Segment Start: DATASET RECORDS
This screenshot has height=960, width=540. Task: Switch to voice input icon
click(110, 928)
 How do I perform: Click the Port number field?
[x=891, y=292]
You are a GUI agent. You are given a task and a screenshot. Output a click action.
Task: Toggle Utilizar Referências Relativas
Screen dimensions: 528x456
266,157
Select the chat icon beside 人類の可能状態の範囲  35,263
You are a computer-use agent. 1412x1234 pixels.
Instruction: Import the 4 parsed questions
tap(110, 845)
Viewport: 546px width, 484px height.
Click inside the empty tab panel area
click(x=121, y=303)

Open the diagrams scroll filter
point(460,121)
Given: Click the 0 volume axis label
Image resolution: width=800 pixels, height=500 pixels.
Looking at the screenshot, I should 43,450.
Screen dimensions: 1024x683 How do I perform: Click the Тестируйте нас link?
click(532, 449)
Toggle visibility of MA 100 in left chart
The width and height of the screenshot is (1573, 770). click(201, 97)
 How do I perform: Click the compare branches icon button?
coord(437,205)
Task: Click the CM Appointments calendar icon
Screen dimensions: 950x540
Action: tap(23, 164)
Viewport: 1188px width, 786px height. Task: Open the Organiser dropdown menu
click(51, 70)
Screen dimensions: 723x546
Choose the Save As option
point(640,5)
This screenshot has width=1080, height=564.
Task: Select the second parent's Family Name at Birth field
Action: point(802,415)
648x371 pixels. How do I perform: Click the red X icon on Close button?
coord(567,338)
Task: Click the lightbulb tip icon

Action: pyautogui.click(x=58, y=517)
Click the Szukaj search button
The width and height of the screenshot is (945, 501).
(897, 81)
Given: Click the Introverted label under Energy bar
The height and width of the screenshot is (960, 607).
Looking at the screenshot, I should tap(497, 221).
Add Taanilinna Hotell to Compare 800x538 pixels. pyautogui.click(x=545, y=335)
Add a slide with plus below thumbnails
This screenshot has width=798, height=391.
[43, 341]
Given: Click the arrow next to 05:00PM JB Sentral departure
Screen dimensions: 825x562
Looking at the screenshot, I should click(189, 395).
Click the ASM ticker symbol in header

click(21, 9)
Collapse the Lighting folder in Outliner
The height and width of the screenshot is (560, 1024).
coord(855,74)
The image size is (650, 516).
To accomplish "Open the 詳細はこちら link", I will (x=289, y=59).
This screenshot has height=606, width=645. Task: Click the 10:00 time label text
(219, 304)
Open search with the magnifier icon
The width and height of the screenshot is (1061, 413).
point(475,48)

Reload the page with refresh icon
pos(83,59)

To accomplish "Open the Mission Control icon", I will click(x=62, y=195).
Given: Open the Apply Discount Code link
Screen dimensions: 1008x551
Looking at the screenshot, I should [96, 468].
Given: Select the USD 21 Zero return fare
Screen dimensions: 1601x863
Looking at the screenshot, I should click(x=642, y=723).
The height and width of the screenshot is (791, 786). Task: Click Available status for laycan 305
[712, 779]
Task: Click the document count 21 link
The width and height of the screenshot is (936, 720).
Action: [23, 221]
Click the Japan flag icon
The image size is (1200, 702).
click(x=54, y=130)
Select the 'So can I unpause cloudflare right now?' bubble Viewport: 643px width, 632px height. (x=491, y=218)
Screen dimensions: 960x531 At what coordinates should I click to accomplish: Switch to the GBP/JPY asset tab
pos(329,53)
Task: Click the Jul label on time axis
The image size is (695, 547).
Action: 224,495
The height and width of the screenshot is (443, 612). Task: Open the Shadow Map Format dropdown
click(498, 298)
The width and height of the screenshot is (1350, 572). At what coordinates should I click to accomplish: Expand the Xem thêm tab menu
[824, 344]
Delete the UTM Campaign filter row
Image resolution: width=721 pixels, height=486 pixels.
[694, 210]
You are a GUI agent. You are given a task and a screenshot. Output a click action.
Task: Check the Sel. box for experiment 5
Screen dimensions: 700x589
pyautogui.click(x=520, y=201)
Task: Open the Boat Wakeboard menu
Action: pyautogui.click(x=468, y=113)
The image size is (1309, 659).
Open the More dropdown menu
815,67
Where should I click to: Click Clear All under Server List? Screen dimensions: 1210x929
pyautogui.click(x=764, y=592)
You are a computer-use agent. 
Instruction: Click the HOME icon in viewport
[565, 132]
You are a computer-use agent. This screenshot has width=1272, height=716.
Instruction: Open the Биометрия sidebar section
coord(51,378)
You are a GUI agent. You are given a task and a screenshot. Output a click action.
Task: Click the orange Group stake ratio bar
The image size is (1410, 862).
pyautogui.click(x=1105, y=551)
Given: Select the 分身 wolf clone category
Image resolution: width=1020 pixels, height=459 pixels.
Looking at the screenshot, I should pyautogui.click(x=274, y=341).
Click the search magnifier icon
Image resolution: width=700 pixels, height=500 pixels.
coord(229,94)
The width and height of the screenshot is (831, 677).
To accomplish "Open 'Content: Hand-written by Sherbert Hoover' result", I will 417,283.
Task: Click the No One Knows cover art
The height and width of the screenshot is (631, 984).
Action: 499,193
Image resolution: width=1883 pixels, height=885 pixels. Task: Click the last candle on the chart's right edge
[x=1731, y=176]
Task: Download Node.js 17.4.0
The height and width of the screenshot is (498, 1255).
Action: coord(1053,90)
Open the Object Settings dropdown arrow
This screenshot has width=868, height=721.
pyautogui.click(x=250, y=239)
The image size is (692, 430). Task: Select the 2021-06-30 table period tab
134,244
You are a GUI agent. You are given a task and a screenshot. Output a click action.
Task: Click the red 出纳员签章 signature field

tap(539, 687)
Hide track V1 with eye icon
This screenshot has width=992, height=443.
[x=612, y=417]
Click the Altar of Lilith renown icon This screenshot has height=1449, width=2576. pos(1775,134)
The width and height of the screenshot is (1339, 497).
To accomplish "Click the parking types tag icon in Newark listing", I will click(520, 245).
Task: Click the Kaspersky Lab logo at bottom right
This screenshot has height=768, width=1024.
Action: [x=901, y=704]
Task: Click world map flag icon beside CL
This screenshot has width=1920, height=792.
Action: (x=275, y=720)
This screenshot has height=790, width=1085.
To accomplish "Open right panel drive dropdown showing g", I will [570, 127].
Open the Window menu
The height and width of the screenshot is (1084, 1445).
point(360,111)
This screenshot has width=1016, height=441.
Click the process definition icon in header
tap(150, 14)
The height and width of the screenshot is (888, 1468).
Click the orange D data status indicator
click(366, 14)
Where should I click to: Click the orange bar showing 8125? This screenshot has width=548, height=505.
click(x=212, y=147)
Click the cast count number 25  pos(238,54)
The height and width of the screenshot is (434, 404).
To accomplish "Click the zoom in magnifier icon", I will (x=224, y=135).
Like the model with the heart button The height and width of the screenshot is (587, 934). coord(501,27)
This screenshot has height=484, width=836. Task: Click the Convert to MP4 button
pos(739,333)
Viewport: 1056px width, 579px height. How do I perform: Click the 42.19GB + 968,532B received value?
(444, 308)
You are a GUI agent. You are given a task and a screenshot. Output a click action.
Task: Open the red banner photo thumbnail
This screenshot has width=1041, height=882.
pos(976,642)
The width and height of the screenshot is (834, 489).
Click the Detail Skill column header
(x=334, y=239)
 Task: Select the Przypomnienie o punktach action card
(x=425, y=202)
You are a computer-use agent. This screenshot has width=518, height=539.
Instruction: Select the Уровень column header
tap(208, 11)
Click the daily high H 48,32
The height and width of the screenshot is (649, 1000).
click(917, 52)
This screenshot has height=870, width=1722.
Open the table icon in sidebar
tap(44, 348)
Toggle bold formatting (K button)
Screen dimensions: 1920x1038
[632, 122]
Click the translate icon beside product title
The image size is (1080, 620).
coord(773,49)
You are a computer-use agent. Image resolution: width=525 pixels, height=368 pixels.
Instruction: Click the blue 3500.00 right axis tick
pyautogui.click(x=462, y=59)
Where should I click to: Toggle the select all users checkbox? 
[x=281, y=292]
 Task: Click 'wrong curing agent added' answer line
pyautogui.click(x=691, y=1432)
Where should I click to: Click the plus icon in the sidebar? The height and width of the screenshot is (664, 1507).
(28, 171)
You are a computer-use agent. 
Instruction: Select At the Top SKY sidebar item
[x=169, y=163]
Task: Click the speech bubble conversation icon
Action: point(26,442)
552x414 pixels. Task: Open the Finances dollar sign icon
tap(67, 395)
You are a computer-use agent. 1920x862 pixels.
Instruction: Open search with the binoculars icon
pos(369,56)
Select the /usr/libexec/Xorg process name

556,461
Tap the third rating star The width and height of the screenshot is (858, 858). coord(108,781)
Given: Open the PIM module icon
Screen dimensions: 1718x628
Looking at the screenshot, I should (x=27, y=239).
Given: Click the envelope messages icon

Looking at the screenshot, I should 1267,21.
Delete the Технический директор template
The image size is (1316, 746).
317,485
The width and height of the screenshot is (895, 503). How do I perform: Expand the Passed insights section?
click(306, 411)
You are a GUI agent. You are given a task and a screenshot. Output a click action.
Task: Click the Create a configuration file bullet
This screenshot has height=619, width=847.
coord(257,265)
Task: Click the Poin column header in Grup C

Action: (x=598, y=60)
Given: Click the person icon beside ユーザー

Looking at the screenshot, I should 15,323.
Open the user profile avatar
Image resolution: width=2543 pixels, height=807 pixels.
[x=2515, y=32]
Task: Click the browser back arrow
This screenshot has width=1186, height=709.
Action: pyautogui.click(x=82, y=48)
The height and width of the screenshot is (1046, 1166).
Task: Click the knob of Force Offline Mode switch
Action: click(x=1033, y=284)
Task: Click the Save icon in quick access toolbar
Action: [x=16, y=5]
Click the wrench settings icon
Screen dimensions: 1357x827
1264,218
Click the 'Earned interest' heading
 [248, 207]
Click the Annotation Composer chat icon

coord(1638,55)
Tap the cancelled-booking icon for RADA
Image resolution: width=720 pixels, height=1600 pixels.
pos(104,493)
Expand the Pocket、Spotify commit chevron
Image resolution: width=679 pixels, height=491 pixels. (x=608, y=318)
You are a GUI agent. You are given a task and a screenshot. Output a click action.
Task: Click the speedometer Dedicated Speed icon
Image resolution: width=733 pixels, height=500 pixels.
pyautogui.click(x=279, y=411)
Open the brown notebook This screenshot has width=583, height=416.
Segment End: DATASET RECORDS
Which lines above include the word "computer"? Return each one.

• **REPLY TO THE EXERCISE**
You are a computer-use agent. 1412x1234 pixels.
You are a computer-use agent. 
You are a computer-use agent. This screenshot has width=1272, height=716.
You are a computer-use agent. This screenshot has width=518, height=539.
You are a computer-use agent. Image resolution: width=525 pixels, height=368 pixels.
You are a computer-use agent. 
You are a computer-use agent. 1920x862 pixels.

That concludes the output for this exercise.